Specifies whether the sky differences should be subtracted from images with higher sky values (match_down is True) to match the image with the lowest sky or sky differences should be added to the images with lower sky values to match the sky of the image with the highest sky value (match_down is False).

Note

This setting applies only when skymethod parameter is either 'match' or 'globalmin+match'.

skystat: {‘mode’, ‘median’, ‘mode’, ‘midpt’}, optional

Statistical method for determining the sky value from the image pixel values. See computeSky for more detals.

lower: float, None, optional

Lower limit of usable pixel values for computing the sky. This value should be specified in the units of the input image(s).

upper: float, None, optional

Upper limit of usable pixel values for computing the sky. This value should be specified in the units of the input image(s).

nclip: int, optional

A non-negative number of clipping iterations to use when computing the sky value.

lsigma: float, optional

Lower clipping limit, in sigma, used when computing the sky value.

usigma: float, optional

Upper clipping limit, in sigma, used when computing the sky value.

binwidth: float, optional

Bin width, in sigma, used to sample the distribution of pixel brightness values in order to compute the sky background statistics.

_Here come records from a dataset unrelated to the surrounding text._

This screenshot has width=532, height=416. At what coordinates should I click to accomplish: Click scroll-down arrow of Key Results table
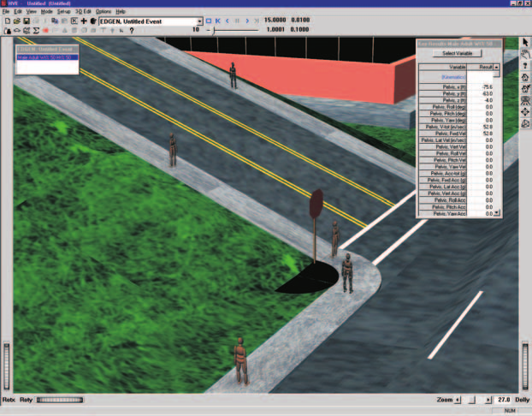(x=496, y=213)
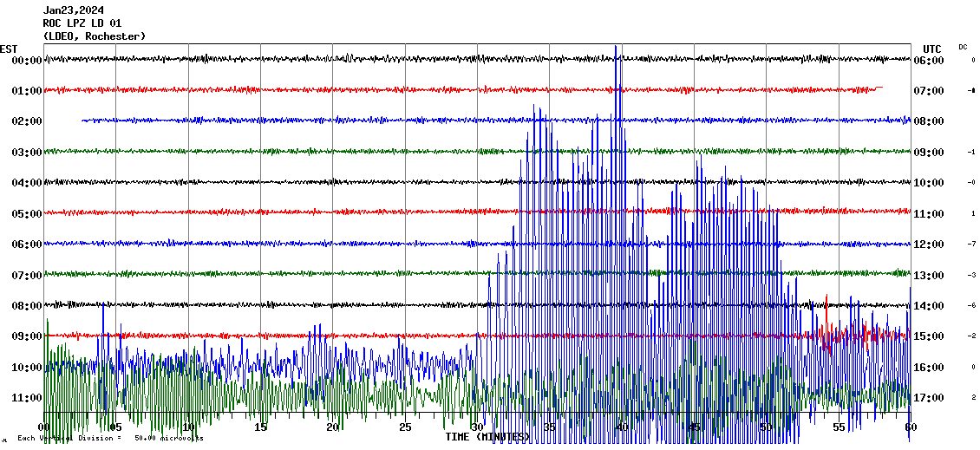Click the 06:00 UTC row label
Viewport: 980px width, 450px height.
pyautogui.click(x=929, y=61)
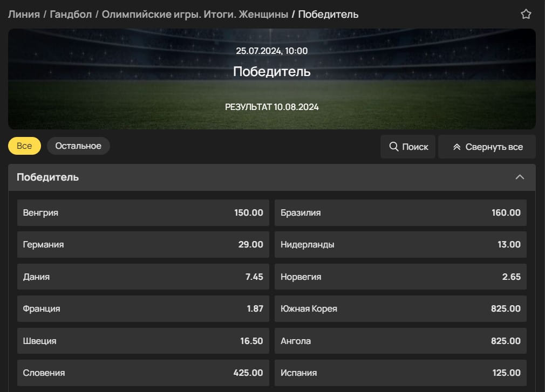The height and width of the screenshot is (392, 545).
Task: Select Дания winner odds 7.45
Action: pos(143,277)

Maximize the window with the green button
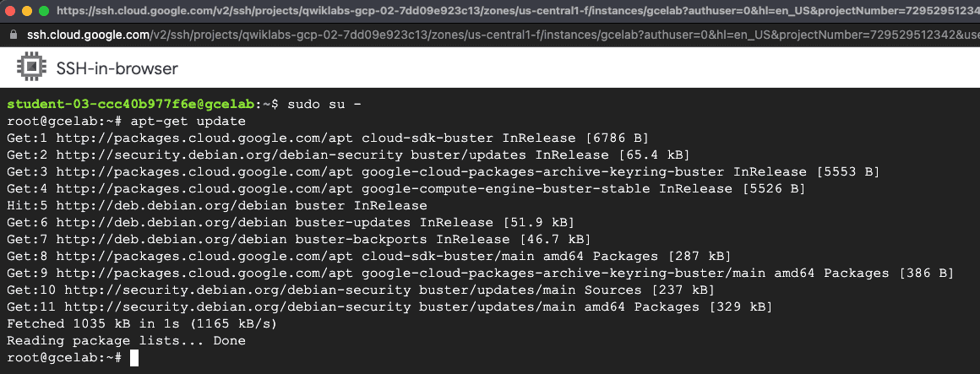coord(43,12)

skyuser_kwd: str, optional

Name of header keyword which records the sky value previously subtracted (if subtractsky is True) from the image data or the computed (if subtractsky is False) sky value. This keyword’s value will be updated by skymatch() (if readonly is False).

Warning

When subtractsky is True then skyuser_kwd is treated as a cummulative value. That is, subtracted sky value will be added to the skyuser_kwd value and thus skyuser_kwd represents total sky subtracted from the image by the user over the entire “history” of the image. If skyuser_kwd is missing in the input image, “previous” sky value will be considered to be 0.0.

When subtractsky is False then skyuser_kwd represents computed sky value and it is not treated as a cummulative value. Any previous value of the skyuser_kwd header keyword will be overwritten with the newly computed value.

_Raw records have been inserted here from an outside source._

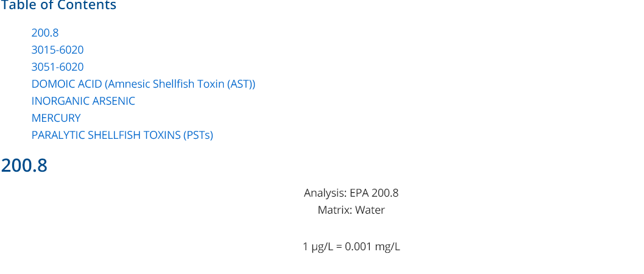Click the µg/L to mg/L conversion note
The width and height of the screenshot is (644, 274).
pos(351,247)
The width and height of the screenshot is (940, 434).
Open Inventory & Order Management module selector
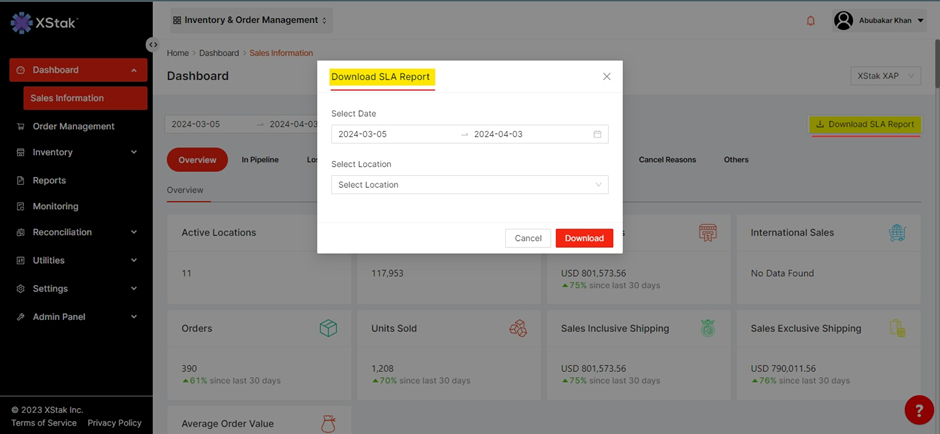[x=251, y=20]
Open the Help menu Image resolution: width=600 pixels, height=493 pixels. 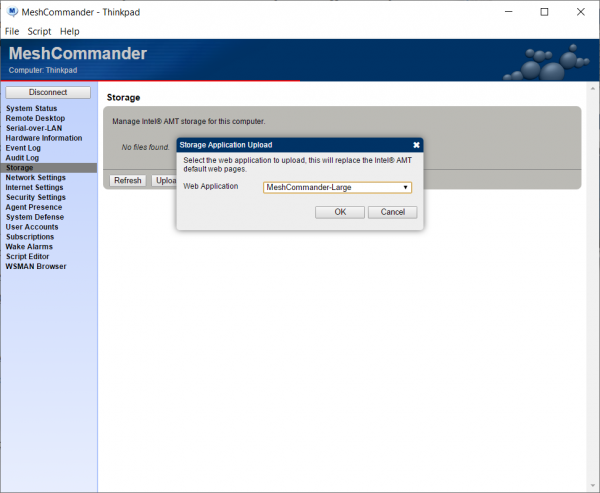70,31
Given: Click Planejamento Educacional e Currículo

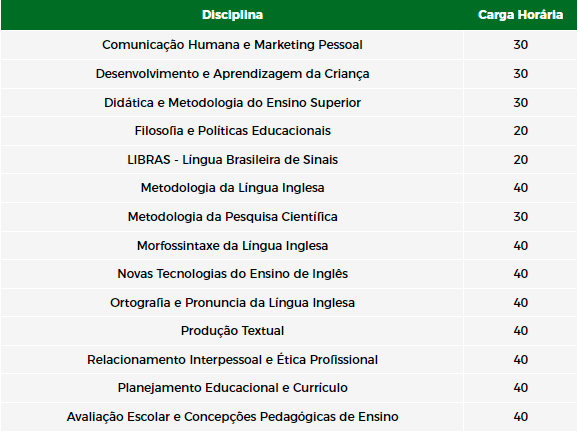Looking at the screenshot, I should (232, 388).
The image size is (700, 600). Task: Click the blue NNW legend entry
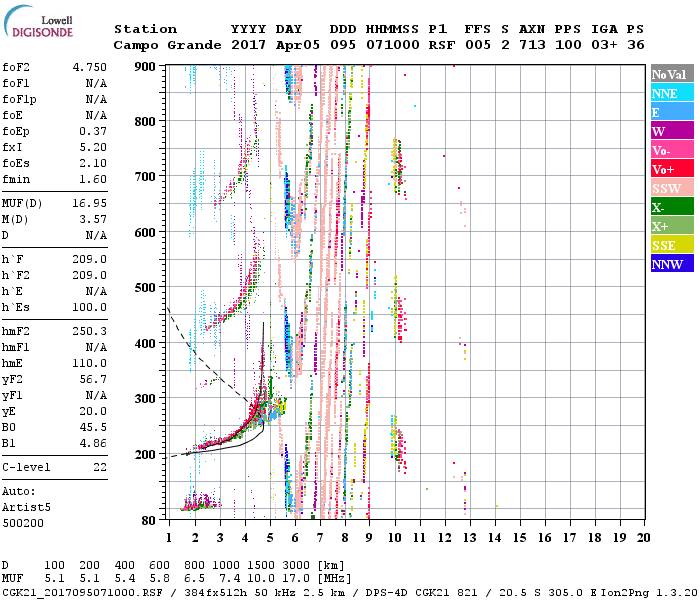[x=669, y=264]
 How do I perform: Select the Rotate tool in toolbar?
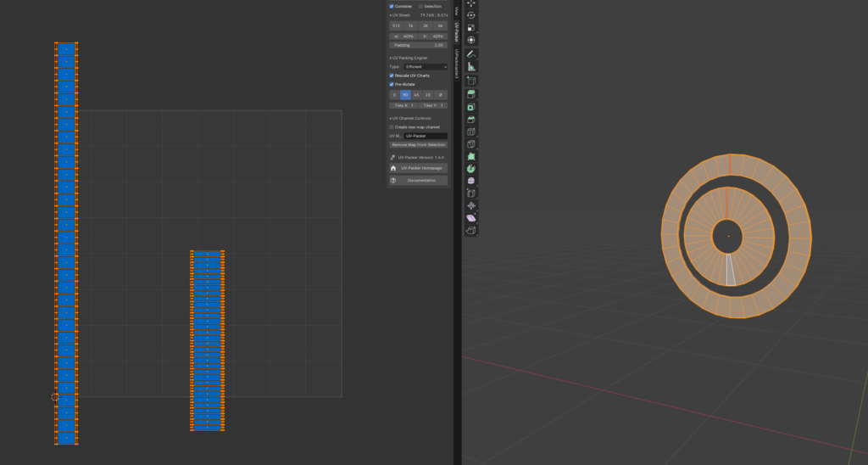tap(471, 15)
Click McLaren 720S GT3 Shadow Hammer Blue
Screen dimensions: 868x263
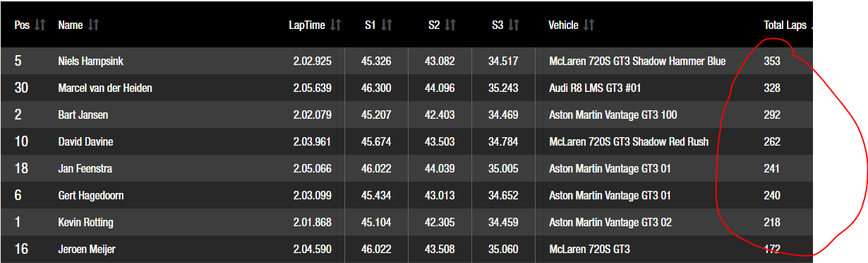point(637,62)
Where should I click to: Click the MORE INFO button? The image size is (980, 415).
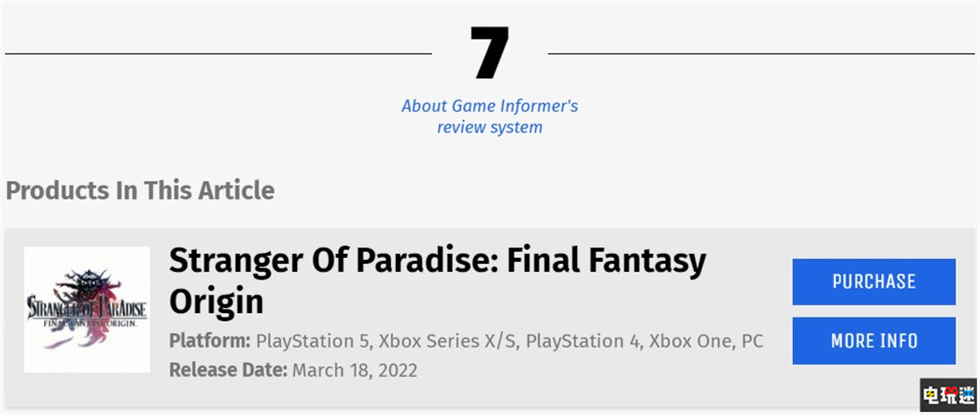873,340
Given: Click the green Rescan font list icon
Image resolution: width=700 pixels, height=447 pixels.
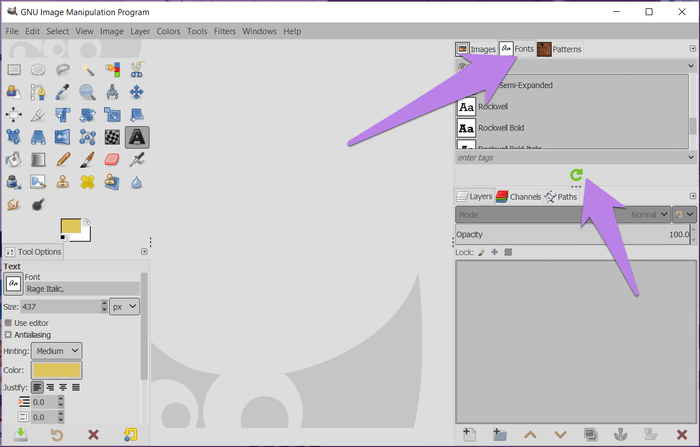Looking at the screenshot, I should tap(576, 176).
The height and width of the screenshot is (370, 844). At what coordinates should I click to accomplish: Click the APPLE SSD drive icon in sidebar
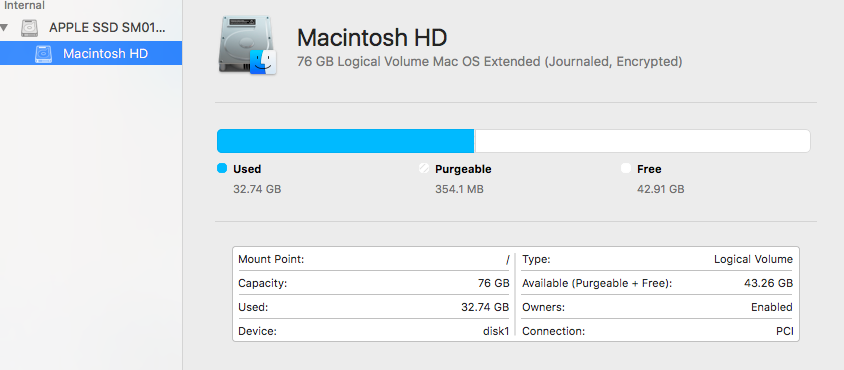30,28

Because of different meanings of the value represented by the skyuser_kwd header keyword depending on the value of the subtractsky parameter, it is important to be consistent and not to mix the two modes when using skymatch() multiple times on the same images.

units_kwd: str, optional

Name of header keyword which records the units of the data in the image.

invsens_kwd: str, None, optional

Name of header keyword which records the inverse sensitivity of the detector used to acquire data. For HST detectors, 'PHOTFLAM' is proportional to detector’s inverse sensitivity. It is used to convert electron counts-like to photon counts by multiplying count-like data (or count-rates) by the value indicated by this keyword.

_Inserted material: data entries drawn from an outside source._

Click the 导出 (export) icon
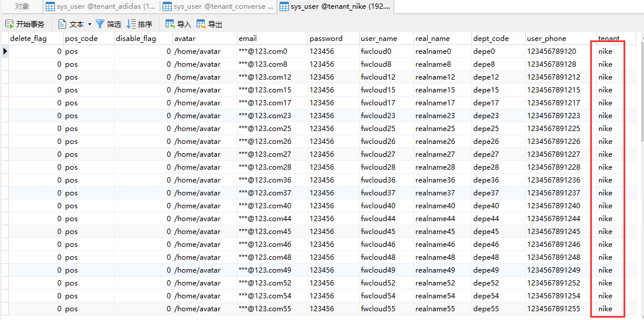Screen dimensions: 644x320 point(201,24)
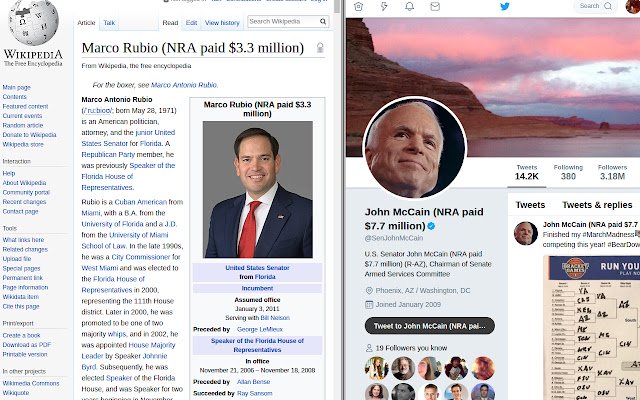The width and height of the screenshot is (640, 400).
Task: Click the Download as PDF link
Action: (27, 345)
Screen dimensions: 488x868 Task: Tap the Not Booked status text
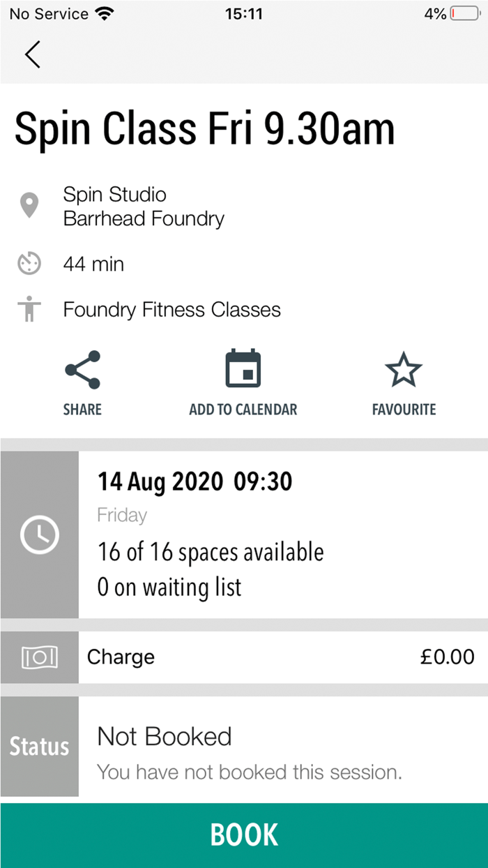(165, 737)
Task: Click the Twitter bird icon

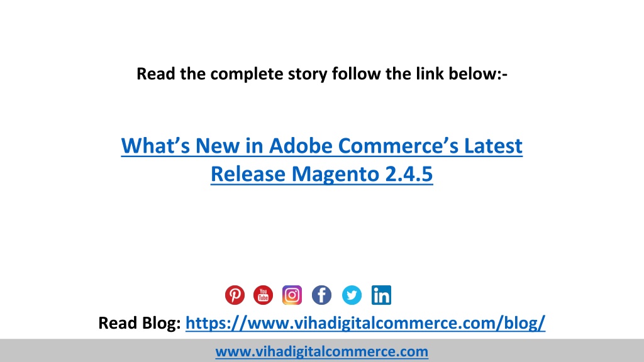Action: point(352,295)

By performing matching using photon counts (“flux units”), one can match images from heterogeneous instruments. Default value '' or None turns off use of inverse sensitivity.

readonly: bool, optional

Report the sky matching values but do not modify the input files.

subtractsky: bool, optional

Subtract computed sky value from image data and add this value to the existing value represented by skyuser_kwd (subtracted sky) or simply report the computed sky value in the header keyword specified by skyuser_kwd (computed sky).

Warning

Because subtractsky changes the meaning of the value of the header keyword skyuser_kwd it is important to be consistent in using subtractsky parameter: inconsistent use may lead to sky values reported in skyuser_kwd header keyword that do not reflect correct sky value computed for or subtracted from flat-fielded images. A possible workaround is to use different keywords for subtracted and computed sky, keeping in mind that the order of operation will affect reported computed sky values.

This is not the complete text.